*** Record excerpts ***
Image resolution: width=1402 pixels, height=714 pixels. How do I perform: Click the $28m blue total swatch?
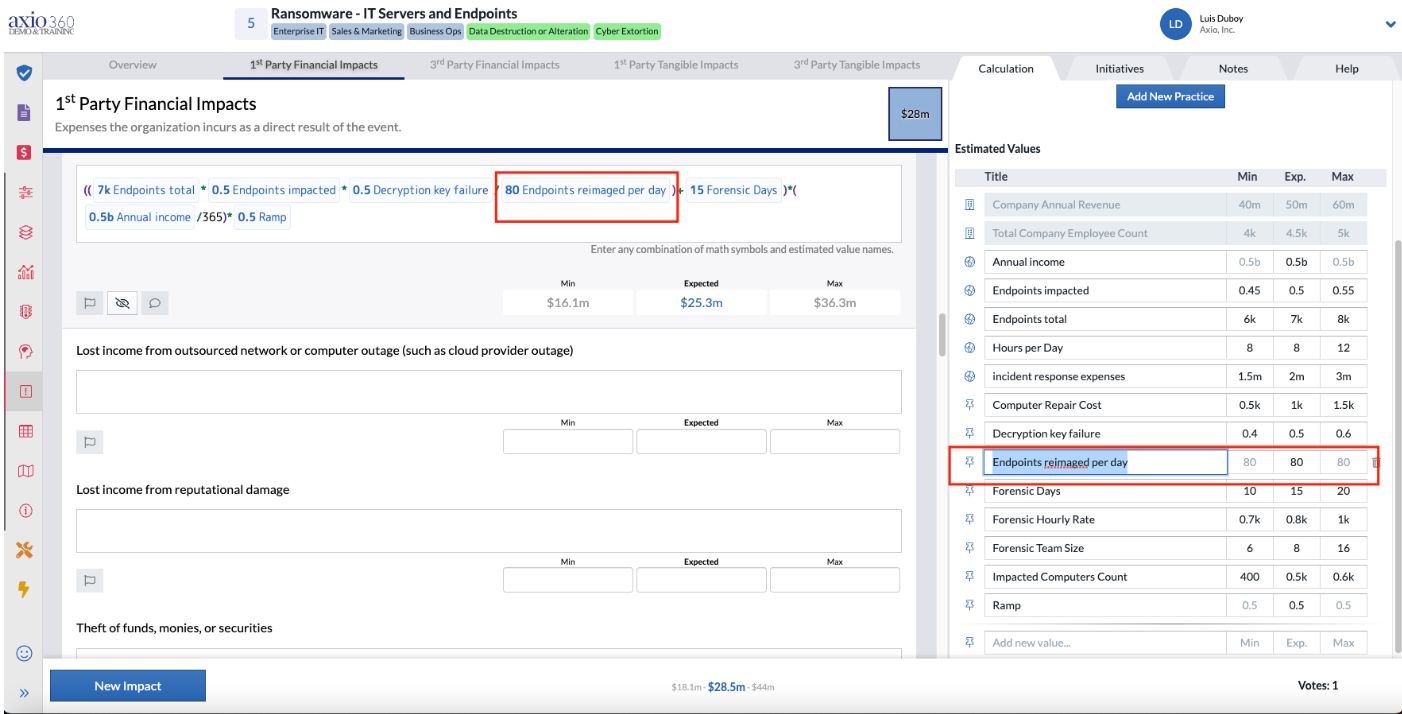coord(915,114)
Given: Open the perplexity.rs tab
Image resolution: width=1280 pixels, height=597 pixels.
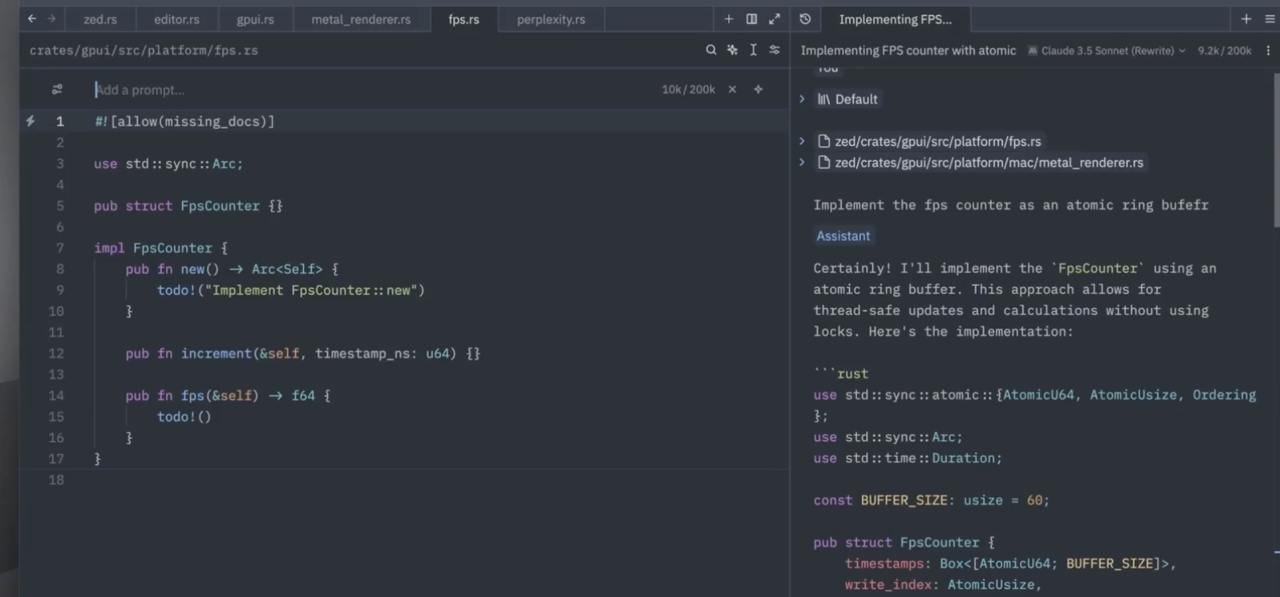Looking at the screenshot, I should [550, 19].
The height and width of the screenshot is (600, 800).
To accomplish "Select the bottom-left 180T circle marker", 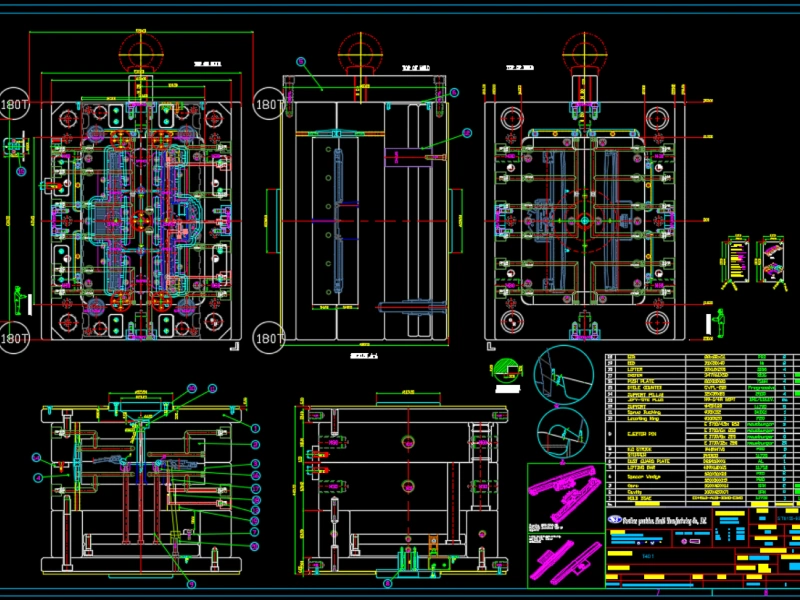I will [x=14, y=338].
***
**Exercise goal:** Locate every line in the items above that contains the string "width", matching uppercase and lowercase exactly, and copy each of those lines in full.

**Response to this task:**
Image resolution: width=1402 pixels, height=714 pixels. How do I perform: Click the $28m blue total swatch?
Image resolution: width=1280 pixels, height=597 pixels.
The height and width of the screenshot is (600, 800).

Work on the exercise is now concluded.